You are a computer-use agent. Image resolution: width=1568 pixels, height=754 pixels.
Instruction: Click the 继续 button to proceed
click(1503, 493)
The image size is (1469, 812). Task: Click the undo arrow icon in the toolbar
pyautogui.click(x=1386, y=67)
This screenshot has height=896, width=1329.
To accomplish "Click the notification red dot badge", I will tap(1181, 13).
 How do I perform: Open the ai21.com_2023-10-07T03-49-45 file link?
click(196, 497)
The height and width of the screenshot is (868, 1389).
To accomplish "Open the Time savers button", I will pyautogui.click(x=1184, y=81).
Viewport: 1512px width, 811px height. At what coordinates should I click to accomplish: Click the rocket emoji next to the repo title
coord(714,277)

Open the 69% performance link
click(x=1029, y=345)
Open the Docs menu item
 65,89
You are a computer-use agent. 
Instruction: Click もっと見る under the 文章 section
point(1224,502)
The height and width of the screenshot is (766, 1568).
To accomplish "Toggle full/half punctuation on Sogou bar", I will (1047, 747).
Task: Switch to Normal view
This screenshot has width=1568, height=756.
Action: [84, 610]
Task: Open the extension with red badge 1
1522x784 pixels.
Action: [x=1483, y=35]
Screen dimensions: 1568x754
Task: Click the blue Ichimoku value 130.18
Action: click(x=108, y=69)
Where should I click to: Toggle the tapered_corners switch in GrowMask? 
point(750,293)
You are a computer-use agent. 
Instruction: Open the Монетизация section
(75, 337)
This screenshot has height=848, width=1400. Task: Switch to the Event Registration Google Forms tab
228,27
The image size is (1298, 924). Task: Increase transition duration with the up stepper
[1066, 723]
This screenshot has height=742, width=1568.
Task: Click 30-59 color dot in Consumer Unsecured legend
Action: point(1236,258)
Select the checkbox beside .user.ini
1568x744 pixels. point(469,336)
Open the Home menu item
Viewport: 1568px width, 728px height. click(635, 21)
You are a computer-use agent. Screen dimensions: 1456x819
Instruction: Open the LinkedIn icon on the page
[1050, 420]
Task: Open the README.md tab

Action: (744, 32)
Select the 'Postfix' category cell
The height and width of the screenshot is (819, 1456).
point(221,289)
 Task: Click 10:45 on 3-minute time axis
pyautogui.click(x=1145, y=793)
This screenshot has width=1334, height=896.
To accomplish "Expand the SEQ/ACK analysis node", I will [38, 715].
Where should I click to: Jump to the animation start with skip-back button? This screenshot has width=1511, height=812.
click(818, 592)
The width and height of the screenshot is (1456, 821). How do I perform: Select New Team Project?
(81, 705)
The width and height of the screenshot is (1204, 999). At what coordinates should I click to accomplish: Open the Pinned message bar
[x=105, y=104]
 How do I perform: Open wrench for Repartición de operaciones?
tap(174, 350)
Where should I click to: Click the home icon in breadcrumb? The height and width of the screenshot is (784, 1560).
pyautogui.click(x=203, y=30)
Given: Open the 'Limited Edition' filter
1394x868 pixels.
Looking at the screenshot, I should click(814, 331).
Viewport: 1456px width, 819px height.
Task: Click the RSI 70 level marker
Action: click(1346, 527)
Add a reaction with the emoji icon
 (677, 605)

::::::::

* **WHAT THE TASK ASKS**
Nothing outside this range should appear: the lines from the start of the listing through the line with "The height and width of the screenshot is (868, 1389).", each reproduced exactly, both ends included.

* **RESPONSE**
You are a computer-use agent. Image resolution: width=1568 pixels, height=754 pixels.
Instruction: Click the 继续 button to proceed
click(1503, 493)
The image size is (1469, 812). Task: Click the undo arrow icon in the toolbar
pyautogui.click(x=1386, y=67)
This screenshot has height=896, width=1329.
To accomplish "Click the notification red dot badge", I will tap(1181, 13).
 How do I perform: Open the ai21.com_2023-10-07T03-49-45 file link?
click(196, 497)
The height and width of the screenshot is (868, 1389).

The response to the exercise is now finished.